Esther Shin: Bringing Results Thinking to Urban Strategies
A recent evaluation of the Annie E. Casey Foundation’s Children and Family Fellowship® included case studies of individual Fellows who applied the program’s leadership lessons to transform the way organizations work on behalf of kids, families and communities. The post below is one of a series of three based on those case studies.
Esther Shin, president of Urban Strategies, Inc. (USI), was a member of the 10th class (2016–2017) of the Annie E. Casey Foundation’s Children and Family Fellowship, an intensive leadership program for outstanding social sector executives. Applying tools and skills from the Foundation’s Results Count® framework, Shin worked “to get everyone in her organization focused on results and data, and on seeing the child and family in a larger context,” says Michelle P. Heelan, director of Human Capital at ICF, the consulting firm that recently completed an evaluation of the Fellowship. “I think all of that was very powerful.”
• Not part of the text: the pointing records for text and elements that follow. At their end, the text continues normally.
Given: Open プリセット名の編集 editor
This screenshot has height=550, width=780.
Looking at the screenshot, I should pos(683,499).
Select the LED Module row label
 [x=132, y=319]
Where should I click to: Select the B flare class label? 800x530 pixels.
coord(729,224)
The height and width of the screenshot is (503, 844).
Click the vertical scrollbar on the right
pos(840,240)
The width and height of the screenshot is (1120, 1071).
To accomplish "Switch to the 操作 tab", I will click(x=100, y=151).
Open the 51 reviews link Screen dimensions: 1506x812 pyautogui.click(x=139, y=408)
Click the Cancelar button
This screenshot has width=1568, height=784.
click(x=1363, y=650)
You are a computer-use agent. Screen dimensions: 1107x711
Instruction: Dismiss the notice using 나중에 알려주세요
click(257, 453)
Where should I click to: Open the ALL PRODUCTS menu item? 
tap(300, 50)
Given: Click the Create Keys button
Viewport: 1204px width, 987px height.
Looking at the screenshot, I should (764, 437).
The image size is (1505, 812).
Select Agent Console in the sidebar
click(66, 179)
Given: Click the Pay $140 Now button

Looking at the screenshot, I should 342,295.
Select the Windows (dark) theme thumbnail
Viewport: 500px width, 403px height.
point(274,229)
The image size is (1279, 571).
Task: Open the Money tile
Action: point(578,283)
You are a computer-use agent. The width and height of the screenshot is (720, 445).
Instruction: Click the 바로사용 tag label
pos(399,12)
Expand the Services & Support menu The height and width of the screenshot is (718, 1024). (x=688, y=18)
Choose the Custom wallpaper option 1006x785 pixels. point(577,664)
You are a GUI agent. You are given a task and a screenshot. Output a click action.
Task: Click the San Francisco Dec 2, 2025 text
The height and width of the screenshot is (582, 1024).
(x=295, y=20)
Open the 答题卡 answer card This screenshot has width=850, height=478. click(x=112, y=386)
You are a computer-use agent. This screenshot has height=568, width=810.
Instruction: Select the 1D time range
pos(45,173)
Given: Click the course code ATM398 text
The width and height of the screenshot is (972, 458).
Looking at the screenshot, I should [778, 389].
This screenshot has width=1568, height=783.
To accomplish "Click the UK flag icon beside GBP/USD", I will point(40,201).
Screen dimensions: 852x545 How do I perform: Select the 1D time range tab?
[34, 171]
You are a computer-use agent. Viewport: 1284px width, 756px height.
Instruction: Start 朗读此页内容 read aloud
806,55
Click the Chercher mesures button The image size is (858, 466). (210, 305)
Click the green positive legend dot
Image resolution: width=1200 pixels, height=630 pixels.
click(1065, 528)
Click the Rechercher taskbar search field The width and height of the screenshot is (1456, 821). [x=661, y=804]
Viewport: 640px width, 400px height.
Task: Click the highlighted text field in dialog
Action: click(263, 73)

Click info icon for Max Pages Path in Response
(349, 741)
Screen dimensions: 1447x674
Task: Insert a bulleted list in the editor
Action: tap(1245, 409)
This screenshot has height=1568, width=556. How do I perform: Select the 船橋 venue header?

Shin’s major accomplishments, according to Heelan, include helping USI and its community partners reframe their top-level result, or the North Star, for their work. That meant a focus on well-being: families are not only stable but thriving. To achieve this result, Urban Strategies needed to hone its economic opportunity, education and health strategies.
In Memphis, for example, the rate of employment and the level of earned income are significant factors that influence whether families are stable and thriving. USI and its community partners provided services that included helping adults secure living-wage employment by removing barriers such as transportation and child care and building financial capacity. Between 2017 and 2019, employment rates and average earned income nearly doubled in the subsidized and mixed-income housing communities served by USI.
Applying the Results Count framework
Shin’s employment of three other Children and Family Fellows — Donovan Duncan (class nine), executive vice president; Tyronda Minter (class seven), vice president of educational initiatives; and Kristie Stutler (class 10), southern regional vice president — accelerated the immediate results USI was able to achieve in Memphis and its sites across the country. The four Fellows quickly brought a sharp focus on producing and responding to real-time data.
Gathering information for monthly reports moved from being a compliance requirement to generating data for “data walks” with service partners for continuous improvement. Meetings evolved from one-way status updates to applying the Results Count framework to create shared ways of measuring progress and to use each partner’s capability to the fullest.
Community partners also made key contributions to USI’s work in Memphis. Memphis HOPE, a collaborative enterprise that USI leads, includes McCormack Baron Salazar, a leading affordable housing developer; the Memphis Housing Authority, which owns the public housing property; the Women’s Foundation for a Greater Memphis, which leads fundraising; major employers; resident leaders; the school district; and local service providers such as the Rise Foundation. This collaboration has leveraged over $20 million for families to thrive with support in areas such as job training, job placement, financial empowerment, high-quality early learning and youth development.
Under the Fellows’ leadership, USI recharged its partnership in Memphis by gradually introducing Results Count concepts in language accessible to all. A “show, don’t tell” approach to getting partners to adopt Results Count methodologies by plugging them directly into the work took time but was ultimately successful. The partners, in turn, have responded positively to the use of the framework, observing that everyone’s plans and actions are better synchronized.
Focus on equity
Shin and the USI leadership are working to ensure that all sites analyze the factors that contribute to racial and ethnic disparities in their communities and adjust their program offerings accordingly. The organization has incorporated an equity focus across all of its policies, including changing the composition of its board to better reflect the diversity of the places where USI works and selecting more vendors led by people of color. USI’s staff and leadership composition reflects the communities they serve.
In January 2019, USI was one of seven organizations selected to work with the Casey Foundation as hubs that will expand the use of Results Count throughout the social sector. The Foundation chose the hubs for their ability to use Results Count within their organizations, as well as to build the capacity of their partners and affiliates to work in a similar way. The goal of the hub strategy is to enlarge the pool of leaders who have the skills and tools to accelerate measurable, equitable improvements in well-being for children and families across the country.